# START OF Extract

KENNESAW‚ Ga. (Feb. 22‚ 2008) — Gov. Sonny Perdue has awarded three customer service honors to Kennesaw State University‚ the only University System of Georgia institution to garner three awards.

The university was cited for its systematic approach to improving customer service and focusing on understanding students’ needs. Its financial aid office and designated customer service “champion” also were honored for team and individual accomplishments‚ respectively.

KSU honorees were among 45 teams and individuals selected from some 400 nominated to receive the first “Team Georgia Customer Recognition Program” awards. Perdue launched the program last year to recognize contributions state agencies and their employees make to providing Georgia residents faster‚ friendlier and easier service.

“We are very pleased that Gov. Perdue recognizes and appreciates the hard work our staff and departments are doing to make sure we remain customer−focused‚” said KSU President Daniel S. Papp. “These honors motivate us‚ and let us know that we are on the right track when we devote the kind of time and effort it takes to achieve an institutional customer service culture.”

# END OF Extract
# START OF Data lines

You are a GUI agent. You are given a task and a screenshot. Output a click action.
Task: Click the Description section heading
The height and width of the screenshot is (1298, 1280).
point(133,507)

# END OF Data lines

## Set of tasks:
- A) Using the article about Kennesaw State's customer service awards, answer these questions:
(i) How many customer service honors did Gov. Sonny Perdue award to Kennesaw State University?
(ii) How many teams and individuals were selected for the awards, and from about how many nominees?
(iii) Who is the KSU president quoted in the article?
- B) Return the passage of the article about Kennesaw State's customer service awards from "KENNESAW‚ Ga. (Feb." up to and including "garner three awards.".

## Responses by task:
- A)
(i) Three.
(ii) 45 teams and individuals were selected from some 400 nominated.
(iii) Daniel S. Papp.

- B)
KENNESAW‚ Ga. (Feb. 22‚ 2008) — Gov. Sonny Perdue has awarded three customer service honors to Kennesaw State University‚ the only University System of Georgia institution to garner three awards.